/**/

Rick Parfitt Jnr has been crowned the 2018 Sunoco 240 Challenge champion after his only remaining rivals, Jessica Hawkins and Matt Hammond, failed to score enough points during their Mini Challenge Cooper class season finale at Snetterton last weekend.

Rick Parfitt Jnr can add the Sunoco 240 Challenge win to his ever growing list of acheviements

The prize sees this year’s British GT3 champion travel to South Florida in January to drive a GT4 car in the Rolex 24 At Daytona’s 240-minute BMW Endurance Challenge support race, which is also the opening round of 2018’s IMSA Continental Tire SportsCar Challenge. A comprehensive test programme during the traditional ‘Roar Before the Rolex 24’ is included, along with flights and accommodation.

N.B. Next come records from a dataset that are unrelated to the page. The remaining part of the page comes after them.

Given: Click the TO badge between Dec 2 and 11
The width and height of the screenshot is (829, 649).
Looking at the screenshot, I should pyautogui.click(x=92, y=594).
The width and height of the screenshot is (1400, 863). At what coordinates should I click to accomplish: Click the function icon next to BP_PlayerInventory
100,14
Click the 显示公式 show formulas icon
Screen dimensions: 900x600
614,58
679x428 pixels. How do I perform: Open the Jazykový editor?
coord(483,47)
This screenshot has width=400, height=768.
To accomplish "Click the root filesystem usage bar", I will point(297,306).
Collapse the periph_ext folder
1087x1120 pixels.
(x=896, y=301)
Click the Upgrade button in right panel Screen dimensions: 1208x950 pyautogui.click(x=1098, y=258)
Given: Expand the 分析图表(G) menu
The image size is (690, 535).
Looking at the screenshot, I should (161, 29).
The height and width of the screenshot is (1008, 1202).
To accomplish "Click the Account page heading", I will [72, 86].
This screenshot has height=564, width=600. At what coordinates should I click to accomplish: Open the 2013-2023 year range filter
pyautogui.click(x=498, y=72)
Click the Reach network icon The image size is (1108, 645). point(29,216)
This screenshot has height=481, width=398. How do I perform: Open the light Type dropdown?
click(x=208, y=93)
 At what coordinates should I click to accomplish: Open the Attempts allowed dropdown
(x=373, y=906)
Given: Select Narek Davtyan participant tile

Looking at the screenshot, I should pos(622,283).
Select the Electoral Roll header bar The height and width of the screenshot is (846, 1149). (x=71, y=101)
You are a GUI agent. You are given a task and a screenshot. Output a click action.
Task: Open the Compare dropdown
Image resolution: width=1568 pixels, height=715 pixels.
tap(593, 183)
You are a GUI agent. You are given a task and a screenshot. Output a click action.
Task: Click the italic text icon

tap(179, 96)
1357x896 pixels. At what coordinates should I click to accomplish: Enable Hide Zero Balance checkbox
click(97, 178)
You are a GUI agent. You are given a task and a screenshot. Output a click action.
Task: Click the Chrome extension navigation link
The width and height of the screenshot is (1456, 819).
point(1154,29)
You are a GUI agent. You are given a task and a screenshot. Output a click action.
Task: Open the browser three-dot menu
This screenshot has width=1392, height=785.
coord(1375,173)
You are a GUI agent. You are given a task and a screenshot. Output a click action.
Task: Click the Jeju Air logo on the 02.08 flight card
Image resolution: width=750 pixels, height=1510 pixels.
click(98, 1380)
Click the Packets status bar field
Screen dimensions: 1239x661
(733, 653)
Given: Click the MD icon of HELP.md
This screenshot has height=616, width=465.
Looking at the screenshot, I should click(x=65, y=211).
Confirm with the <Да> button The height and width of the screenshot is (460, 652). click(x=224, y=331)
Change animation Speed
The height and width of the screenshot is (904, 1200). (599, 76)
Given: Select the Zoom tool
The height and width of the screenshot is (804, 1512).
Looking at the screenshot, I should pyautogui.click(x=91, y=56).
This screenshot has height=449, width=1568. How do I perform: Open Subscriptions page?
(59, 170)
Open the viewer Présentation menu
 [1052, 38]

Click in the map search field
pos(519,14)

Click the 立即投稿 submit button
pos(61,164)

Parfitt Jnr becomes the first amateur to win Sunoco’s 240 competition based on results accrued during a British GT campaign. Equally, he is the series’ first representative to claim the 240 Challenge title after both Team Parker Racing co-driver Seb Morris and Jonny Adam won Whelen’s 2017 and ’16 equivalents, while no other driver has become champion while co-driving with a reigning or former Challenge winner.

The #09 Racers Edge Aston Martin Vantage (GS Spec) used by 2017 winner Max Bladon

2018’s edition will also go down as the closest in Sunoco Whelen and 240 Challenge history, with just 0.42 points separating Parfitt Jnr from Mini Challenge JCW champion Brett Smith in the final reckoning.

Hawkins and Hammond entered their final weekend battling each other for both the Sunoco 240 Challenge crown and Mini Challenge Cooper class title. Each required exceptional outings if they were to score the 375 points (out of a maximum 420) necessary to leapfrog ahead of Parfitt Jnr. As a result, the pair could have prevented each other from winning the Challenge by sharing pole positions, fastest race laps and wins, but ultimately it was Sam Weller who gatecrashed the party by annexing all three victories and a pole position.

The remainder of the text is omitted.